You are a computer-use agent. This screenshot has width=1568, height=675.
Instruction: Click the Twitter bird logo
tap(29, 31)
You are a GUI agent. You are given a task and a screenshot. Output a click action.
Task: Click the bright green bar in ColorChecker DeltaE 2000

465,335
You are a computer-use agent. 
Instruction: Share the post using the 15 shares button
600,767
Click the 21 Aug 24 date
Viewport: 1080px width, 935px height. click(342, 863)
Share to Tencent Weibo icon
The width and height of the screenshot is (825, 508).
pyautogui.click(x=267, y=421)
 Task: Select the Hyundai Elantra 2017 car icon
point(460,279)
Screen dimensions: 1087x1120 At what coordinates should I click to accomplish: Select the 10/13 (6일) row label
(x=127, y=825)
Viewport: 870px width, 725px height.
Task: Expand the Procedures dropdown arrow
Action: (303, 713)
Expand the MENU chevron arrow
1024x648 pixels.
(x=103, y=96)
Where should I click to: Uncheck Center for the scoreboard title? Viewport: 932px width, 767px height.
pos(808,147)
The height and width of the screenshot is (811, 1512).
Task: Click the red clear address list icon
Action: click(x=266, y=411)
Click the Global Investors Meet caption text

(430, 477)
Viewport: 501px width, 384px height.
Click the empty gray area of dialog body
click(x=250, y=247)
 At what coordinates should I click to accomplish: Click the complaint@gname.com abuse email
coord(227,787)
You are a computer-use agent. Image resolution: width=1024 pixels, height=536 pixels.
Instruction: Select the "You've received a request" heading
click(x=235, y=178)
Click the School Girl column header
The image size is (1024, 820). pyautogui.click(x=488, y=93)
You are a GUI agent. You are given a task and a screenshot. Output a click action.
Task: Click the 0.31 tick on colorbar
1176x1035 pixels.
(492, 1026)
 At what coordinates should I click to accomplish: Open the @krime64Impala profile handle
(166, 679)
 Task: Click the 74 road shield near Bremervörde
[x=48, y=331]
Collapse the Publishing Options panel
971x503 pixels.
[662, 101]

================

■ EXERCISE PROMPT
For this exercise, the answer is the lines from the one containing "At what coordinates should I click to accomplish: Open" through the end of the listing above, reproduced exactly.

■ TASK ANSWER
 At what coordinates should I click to accomplish: Open the @krime64Impala profile handle
(166, 679)
 Task: Click the 74 road shield near Bremervörde
[x=48, y=331]
Collapse the Publishing Options panel
971x503 pixels.
[662, 101]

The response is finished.